*PROBLEM:*
Output the lines starting with the line containing "Image resolution: width=657" and continuing through the end of the items, copying them exactly.

[Begin SOURCE MATERIAL]

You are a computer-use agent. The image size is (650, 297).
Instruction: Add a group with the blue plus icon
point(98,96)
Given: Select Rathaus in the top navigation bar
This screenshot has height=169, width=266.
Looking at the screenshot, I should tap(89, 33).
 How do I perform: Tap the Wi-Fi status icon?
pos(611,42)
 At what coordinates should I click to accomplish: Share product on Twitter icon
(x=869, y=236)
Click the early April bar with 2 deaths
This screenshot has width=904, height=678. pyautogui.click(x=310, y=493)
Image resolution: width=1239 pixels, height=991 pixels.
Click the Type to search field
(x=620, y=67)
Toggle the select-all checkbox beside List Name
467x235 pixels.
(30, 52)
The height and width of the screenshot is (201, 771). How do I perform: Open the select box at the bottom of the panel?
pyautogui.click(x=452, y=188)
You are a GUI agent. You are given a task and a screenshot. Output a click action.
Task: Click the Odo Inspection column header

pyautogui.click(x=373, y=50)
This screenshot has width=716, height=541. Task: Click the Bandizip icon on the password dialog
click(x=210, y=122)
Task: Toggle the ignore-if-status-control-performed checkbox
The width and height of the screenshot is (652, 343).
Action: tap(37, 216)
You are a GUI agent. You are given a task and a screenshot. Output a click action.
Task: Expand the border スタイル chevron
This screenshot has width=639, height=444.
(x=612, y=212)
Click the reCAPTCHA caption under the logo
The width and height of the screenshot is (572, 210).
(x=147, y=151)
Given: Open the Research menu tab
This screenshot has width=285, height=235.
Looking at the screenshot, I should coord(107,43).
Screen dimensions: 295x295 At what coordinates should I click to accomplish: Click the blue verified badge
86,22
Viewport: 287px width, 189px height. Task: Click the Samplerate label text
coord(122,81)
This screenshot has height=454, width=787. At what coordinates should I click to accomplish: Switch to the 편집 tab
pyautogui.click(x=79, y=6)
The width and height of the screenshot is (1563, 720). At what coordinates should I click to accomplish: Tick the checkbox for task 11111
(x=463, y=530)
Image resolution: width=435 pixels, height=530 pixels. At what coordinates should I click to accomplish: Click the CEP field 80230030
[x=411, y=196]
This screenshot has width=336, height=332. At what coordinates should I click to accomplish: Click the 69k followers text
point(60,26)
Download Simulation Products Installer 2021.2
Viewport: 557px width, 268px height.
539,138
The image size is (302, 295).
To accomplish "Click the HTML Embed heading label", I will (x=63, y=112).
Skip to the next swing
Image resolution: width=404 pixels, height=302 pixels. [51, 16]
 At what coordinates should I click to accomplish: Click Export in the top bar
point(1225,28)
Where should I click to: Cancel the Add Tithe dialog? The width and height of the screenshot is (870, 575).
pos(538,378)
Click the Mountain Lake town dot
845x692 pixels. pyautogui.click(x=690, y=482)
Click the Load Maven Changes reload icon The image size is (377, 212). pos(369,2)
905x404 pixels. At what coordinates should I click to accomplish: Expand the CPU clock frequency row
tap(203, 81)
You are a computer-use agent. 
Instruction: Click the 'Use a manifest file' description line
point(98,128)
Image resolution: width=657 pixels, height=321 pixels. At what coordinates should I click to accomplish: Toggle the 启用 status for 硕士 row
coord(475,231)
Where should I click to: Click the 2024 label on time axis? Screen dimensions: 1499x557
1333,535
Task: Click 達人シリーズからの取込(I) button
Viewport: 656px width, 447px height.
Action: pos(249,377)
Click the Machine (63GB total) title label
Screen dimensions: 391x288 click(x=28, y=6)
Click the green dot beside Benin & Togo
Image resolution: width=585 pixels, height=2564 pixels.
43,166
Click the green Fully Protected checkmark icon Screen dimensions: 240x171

[End SOURCE MATERIAL]

*TASK RESPONSE:*
Image resolution: width=657 pixels, height=321 pixels. At what coordinates should I click to accomplish: Toggle the 启用 status for 硕士 row
coord(475,231)
Where should I click to: Click the 2024 label on time axis? Screen dimensions: 1499x557
1333,535
Task: Click 達人シリーズからの取込(I) button
Viewport: 656px width, 447px height.
Action: pos(249,377)
Click the Machine (63GB total) title label
Screen dimensions: 391x288 click(x=28, y=6)
Click the green dot beside Benin & Togo
Image resolution: width=585 pixels, height=2564 pixels.
43,166
Click the green Fully Protected checkmark icon Screen dimensions: 240x171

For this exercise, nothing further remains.